Recently we heard complaints about both young and older people ad agencies.
‘Young people in the business are not trained to a high enough level. Few know how to write.’
That got an affirmative nod.
‘Yeah, tell me about it’, one guy said. He’s fairly young himself, but successful.
Then seniors were in the crosshairs.
Energetic, open-minded, risk-taking, provocative — not!
More to that, we heard, ‘those in more senior positions are in decline and s%!t when it comes to effecting change.’
‘Pass 50 and you’re passed it.’
A bit harsh, of course, but maybe it was the Jack Daniels talking. In any case, someone said it’s no wonder clients are unhappy with agencies and business is shifting to consultants.
The thing is, why complain if you don’t have a solution. It’s just ear bashing.
So, how about better training programs? They’re bound to help young art directors, writers and account people. Agencies could invest more in courses to bring staff further along.
But what about seniors, those who could be well set in there ways and not exactly open to change.
The imperative could be ‘remake yourself, make a clean, new start’.
It’s easier said then done, but a model for that is Glenda Jackson.
Remember Glenda Jackson?
The great actress is coming out of retirement to play King Lear in an Old Vic production.
A woman in the King Lear role is intriguing as a re-imagination of Shakespeare.
But gender swapping is not unheard of in Shakespeare productions.
Women have played Hamlet.
And in the role they’ve come across as virile, manly and tough. Especially Sarah Bernhardt who played the role in Paris and London in 1899.
We’re wondering if a man could play Joan of Arc as well in George Bernard Shaw’s play Saint Joan.
Chances are you know Glenda Jackson’s work. Academy Awards for Best Actress, Emmy Awards … the list of her abilities is as long as your arm.
But imagine giving all that up to follow your political convictions.
Jackson did just that.
She retired from acting to stand for election to the House of Commons in 1992.
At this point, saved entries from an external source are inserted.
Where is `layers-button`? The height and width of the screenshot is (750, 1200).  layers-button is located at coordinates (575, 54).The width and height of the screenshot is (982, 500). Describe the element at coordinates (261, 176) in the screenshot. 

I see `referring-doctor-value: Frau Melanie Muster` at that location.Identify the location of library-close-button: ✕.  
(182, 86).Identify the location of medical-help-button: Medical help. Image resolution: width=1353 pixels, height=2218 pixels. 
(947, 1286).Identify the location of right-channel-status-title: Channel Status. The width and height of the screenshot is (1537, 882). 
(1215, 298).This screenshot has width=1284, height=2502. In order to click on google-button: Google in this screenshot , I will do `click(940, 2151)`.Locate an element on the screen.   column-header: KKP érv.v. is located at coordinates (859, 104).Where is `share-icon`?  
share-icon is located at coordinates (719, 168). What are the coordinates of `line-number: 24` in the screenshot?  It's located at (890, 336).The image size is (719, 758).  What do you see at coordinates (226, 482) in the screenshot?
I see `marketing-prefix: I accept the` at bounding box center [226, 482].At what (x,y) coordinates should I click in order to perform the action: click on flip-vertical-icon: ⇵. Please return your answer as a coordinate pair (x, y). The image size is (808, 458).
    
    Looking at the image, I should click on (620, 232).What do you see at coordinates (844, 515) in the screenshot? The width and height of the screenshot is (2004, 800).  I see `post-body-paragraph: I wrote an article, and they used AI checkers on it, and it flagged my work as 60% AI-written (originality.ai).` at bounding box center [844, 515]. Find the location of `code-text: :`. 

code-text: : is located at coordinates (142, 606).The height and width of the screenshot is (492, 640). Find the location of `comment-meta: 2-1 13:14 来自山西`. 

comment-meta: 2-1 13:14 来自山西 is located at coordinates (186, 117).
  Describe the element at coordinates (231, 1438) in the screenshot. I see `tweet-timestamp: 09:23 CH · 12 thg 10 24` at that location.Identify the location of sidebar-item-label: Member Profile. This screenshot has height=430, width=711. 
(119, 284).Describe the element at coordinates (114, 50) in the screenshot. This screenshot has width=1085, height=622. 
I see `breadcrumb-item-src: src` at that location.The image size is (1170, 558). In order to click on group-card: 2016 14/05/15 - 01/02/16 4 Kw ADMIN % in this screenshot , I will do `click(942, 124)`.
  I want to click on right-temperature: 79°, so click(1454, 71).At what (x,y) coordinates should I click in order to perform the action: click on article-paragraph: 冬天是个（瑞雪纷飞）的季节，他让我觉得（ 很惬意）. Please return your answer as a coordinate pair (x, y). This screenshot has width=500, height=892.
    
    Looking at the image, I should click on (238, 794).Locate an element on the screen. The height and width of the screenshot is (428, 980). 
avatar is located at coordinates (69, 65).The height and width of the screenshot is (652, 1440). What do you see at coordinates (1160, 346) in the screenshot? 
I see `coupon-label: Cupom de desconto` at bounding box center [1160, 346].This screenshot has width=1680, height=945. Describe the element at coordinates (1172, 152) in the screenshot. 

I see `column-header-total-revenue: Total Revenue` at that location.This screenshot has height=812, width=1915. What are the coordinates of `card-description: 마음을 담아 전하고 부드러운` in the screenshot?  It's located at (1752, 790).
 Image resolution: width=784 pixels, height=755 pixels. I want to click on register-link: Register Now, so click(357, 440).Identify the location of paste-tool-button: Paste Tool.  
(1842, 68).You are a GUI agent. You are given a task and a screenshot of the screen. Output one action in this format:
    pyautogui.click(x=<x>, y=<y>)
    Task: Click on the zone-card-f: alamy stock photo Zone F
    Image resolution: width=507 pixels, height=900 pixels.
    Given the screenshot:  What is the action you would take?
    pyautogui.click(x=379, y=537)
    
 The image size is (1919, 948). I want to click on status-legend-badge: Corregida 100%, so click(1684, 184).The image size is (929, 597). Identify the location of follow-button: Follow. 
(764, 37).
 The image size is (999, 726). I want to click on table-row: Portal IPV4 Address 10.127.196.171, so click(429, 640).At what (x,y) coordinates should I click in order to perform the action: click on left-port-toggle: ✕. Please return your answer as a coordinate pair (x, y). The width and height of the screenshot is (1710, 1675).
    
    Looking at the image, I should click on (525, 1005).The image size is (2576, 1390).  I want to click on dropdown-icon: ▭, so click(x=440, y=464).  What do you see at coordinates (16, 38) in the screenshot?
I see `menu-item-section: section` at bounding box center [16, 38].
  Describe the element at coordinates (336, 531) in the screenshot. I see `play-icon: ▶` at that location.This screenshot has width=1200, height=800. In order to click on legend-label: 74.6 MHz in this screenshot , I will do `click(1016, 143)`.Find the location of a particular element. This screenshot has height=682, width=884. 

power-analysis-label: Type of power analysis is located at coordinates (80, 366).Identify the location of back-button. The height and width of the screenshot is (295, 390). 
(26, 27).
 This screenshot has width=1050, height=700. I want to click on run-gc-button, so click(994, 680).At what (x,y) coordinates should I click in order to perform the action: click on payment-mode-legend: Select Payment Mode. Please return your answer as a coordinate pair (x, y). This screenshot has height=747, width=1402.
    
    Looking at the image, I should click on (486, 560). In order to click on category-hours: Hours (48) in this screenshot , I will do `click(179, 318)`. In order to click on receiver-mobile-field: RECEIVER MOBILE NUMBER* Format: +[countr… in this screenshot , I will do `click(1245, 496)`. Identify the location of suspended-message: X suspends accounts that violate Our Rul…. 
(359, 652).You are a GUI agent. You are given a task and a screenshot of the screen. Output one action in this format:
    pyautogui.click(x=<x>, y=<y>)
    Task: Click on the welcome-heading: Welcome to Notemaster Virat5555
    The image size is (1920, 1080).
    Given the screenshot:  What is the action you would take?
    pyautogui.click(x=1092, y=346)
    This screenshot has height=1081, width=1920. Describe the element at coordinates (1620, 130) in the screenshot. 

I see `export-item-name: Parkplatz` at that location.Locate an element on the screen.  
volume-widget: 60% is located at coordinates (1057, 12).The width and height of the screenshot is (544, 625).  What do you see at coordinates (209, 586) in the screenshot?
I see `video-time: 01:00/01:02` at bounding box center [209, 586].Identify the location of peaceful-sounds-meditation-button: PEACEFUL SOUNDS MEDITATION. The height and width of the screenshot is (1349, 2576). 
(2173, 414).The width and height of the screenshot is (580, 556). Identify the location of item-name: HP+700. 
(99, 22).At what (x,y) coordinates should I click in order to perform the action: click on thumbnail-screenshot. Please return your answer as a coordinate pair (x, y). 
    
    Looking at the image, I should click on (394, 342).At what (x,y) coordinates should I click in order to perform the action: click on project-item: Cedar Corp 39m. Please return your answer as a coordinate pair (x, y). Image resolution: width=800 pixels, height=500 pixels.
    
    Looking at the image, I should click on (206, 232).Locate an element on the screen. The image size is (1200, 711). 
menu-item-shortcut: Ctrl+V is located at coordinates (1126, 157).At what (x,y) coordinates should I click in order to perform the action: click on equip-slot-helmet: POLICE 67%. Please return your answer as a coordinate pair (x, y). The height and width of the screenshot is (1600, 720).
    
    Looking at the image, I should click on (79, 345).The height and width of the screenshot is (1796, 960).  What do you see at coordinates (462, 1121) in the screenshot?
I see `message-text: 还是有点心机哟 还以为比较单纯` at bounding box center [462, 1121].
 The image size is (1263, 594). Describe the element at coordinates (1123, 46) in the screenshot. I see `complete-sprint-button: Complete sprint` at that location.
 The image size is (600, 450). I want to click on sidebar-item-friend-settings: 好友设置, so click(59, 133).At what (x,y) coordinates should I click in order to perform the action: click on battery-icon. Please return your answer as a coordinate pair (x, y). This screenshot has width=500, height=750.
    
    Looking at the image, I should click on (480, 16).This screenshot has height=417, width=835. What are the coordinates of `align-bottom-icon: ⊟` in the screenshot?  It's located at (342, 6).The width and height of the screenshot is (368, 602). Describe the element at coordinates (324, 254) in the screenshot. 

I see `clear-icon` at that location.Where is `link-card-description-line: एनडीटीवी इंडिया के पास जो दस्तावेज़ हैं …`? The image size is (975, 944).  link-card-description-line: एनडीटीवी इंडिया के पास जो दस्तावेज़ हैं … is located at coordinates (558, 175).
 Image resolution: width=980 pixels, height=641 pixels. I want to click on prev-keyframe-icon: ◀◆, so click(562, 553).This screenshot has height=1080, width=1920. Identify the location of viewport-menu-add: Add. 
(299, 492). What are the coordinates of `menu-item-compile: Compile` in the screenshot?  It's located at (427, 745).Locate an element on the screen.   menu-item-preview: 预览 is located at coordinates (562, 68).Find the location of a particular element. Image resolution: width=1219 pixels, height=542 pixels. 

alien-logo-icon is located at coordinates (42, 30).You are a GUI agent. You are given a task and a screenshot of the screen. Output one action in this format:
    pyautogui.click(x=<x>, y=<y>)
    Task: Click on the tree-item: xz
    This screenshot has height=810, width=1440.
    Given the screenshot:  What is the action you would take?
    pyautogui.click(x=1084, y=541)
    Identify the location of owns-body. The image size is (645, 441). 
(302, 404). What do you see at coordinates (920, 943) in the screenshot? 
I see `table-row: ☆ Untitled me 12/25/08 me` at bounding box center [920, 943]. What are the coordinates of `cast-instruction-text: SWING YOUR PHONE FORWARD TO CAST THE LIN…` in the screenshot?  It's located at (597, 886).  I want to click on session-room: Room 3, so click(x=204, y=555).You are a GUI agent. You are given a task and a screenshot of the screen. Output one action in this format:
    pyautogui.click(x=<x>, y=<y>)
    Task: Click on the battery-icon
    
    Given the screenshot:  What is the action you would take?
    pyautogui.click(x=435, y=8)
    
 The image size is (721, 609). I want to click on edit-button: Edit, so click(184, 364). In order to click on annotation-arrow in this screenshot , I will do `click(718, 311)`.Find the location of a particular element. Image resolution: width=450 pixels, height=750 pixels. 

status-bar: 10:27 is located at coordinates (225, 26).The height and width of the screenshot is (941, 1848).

She became Labour MP for Hampstead and Highgate, served as a shadow minister and was appointed as parliamentary under secretary of state by Tony Blair.
No doubt we’re forgetting half a hundred other accomplishments including railing against Margaret Thatcher’s policies in order to redress the problems of unemployment.
Now Glenda Jackson is back.
She opens as King Lear on October 25th.
For those in decline, here’s a thought.
The Old Vic box office is open. So fly to London.
It’s bound to be inspiring, motivating and more to head for the Old Vic to see Glenda Jackson stage.
She’s a living example that you don’t have to be in decline and s%!t past 50.
Did we 50? Glenda Jackson is more like 80.